More likely, these confused people will go on voting for candidates who are, in many ways, the worst enemies of their "crunchy" side. It's not that these candidates aren't "traditionalists" in a sense. Bigotry, exploitation and greed go back to antiquity -- they just represent a different, uglier "tradition."
I also forgot to mention another "conservative" stereotype -- Bible-beating fanatics. "Crunchy cons" describe themselves as religious traditionalists who do things like join the Eastern Orthodox Church and home-school their kids.
But I don't think they want to teach their college-bound offspring that the Earth is 6,000 years old, or that God really did groove, B.C., on having lots of barnyard animals senselessly sacrificed for Him. (Aside from the foolish, capricious slaughter, it seems like that meat could have fed lots of poor, hungry folks. But I suppose that when you're the God of Republicans, such considerations are trifles.)
And, I'm not sure the Christian fascist movement deserves a separate category as a stereotype. For one thing, they're too damned stupid to dignify in such a way. And, there's far too much overlap, ironically, with the materialists and the militarists. But, who says zealots have to be logical?

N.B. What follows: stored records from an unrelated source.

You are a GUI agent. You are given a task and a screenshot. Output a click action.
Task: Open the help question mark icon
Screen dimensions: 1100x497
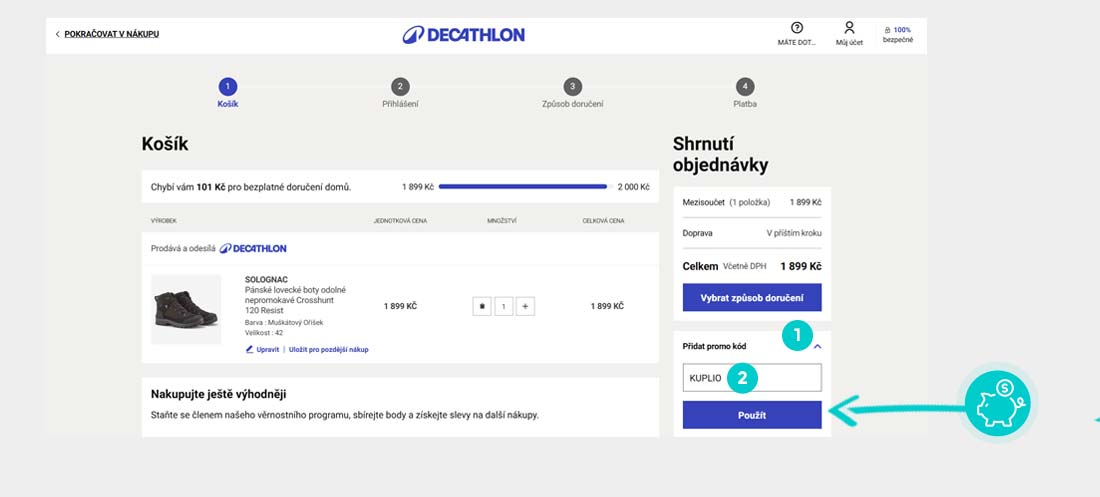coord(797,28)
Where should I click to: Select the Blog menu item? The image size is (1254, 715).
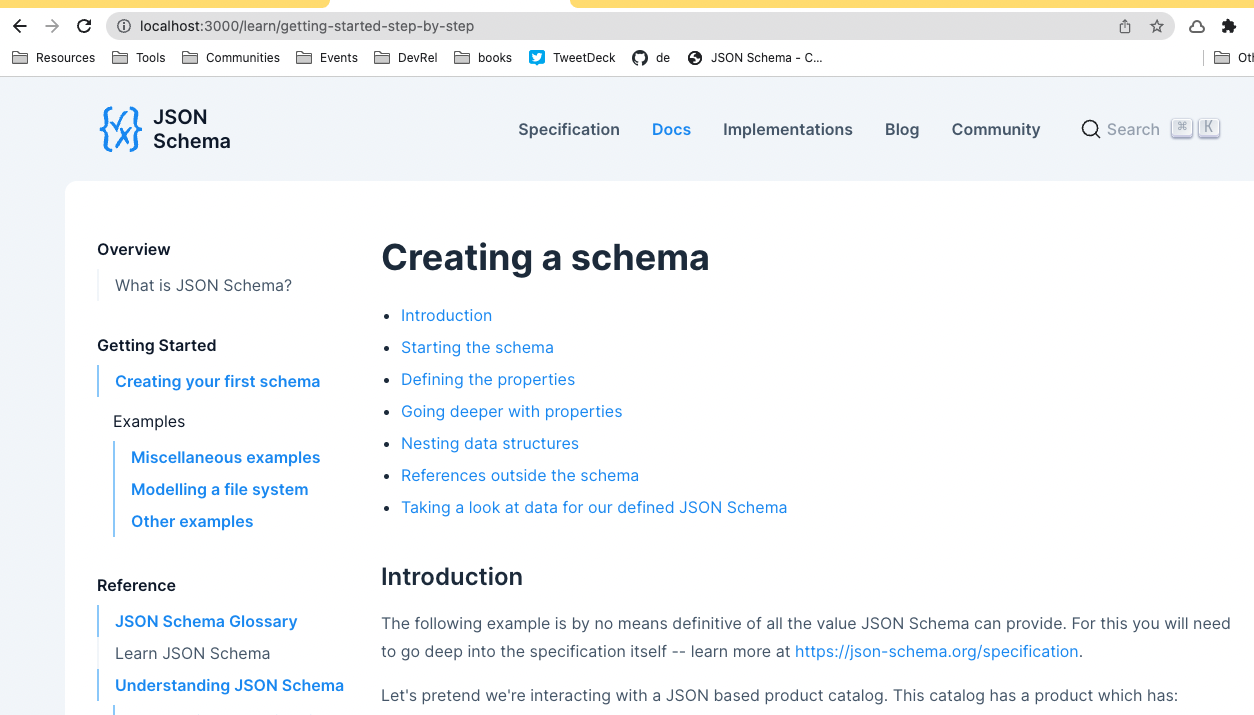[901, 129]

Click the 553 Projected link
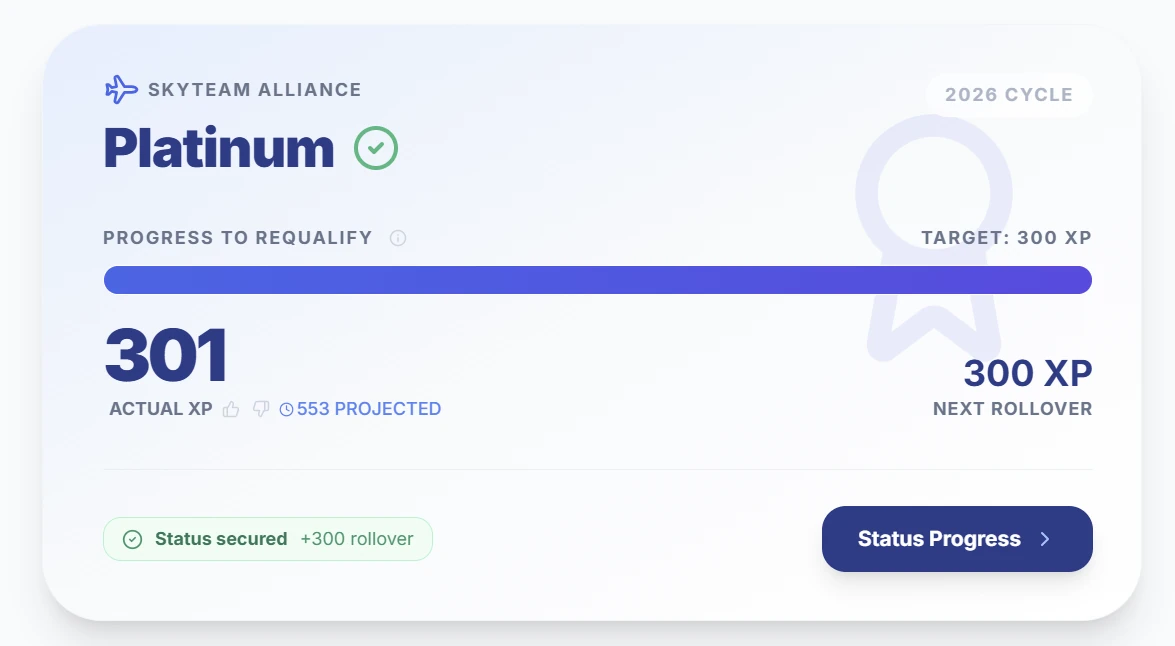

Dreher and his "crunchy cons" need to realize something else -- the Republican Party, with the exceptions of Lincoln and the long-extinct progressive wing, has usually been a party run by grown-up Alex Keatons who demagogue and manipulate the hapless Archies and Bubbas with chickenhawk bluster and wedge issues. It is likely to remain so, regardless of its immediate fortunes, or lack thereof.
To paraphrase Ann Richards, you can put lipstick on a pig and call it Monique, but it's still a pig. And hey, "crunchy cons" -- those split hooves don't fill out Birkenstocks worth a hoot, either.

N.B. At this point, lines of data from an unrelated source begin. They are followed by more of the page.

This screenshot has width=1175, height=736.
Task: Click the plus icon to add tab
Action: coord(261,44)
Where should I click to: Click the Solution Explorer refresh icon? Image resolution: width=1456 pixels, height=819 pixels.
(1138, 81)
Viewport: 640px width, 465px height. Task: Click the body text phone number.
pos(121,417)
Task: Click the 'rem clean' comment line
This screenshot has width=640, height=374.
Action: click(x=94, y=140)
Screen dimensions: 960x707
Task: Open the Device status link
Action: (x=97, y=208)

MANIFESTO JOE IS AN UNDERGROUND WRITER LIVING IN TEXAS
Trump And Vance Political Agenda
5 hours ago
4 comments:
Yes, most GOPers that I know do not read much of anything. I wouldn't be surprised if a lot of the copies of Ann Coulter's books are actually bought by Liberals. I think some Liberals would be interested in what she writes much the same way a lot of people slow down to look at horrific traffic accidents. There's a certain morbid fascination there.

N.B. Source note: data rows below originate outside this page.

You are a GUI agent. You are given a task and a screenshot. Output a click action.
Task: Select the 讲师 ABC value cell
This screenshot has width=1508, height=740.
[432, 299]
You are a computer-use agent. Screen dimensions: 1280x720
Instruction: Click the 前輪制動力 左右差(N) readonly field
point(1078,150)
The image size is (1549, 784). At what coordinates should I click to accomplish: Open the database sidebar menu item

I cannot imagine how anyone could consider themselves to be a well-informed, educated person who doesn't read a newspaper every day. And yet, you will find load of neocons out there who get all their news from right-wing talk radio, and who never read anything, and who consider themselves to be more informed than the rest of us.
It's hard to imagine, but there are about thirty-million of the folks you describe in the U.S. About one-million or less of these own or controll just about everything, which explains why there is not now, never has been and will likely never be anything like liberal government in this country, regardless of how liberal the sentiments of the majority may be.
Writer Jim Goad -- publisher of notorious '90s zine "ANSWER ME!" and author of the nonfiction book "The Redneck Manifesto") is a hipster with conservative tendencies.
Goad dislikes labels and calls himself "wingless" -- but if he's not technically a right-winger, he sure as shootin' ain't no left-winger! His "Redneck Manifesto" contains a chapter titled "Several Compelling Arguments for the Enslavement of All White Liberals."
And there are a bunch more illiberal hipsters like him -- including the undeniably hip Nick Bougas -- posting daily at his website, jimgoad.net. Definitely worth a look for anyone interested in this subject.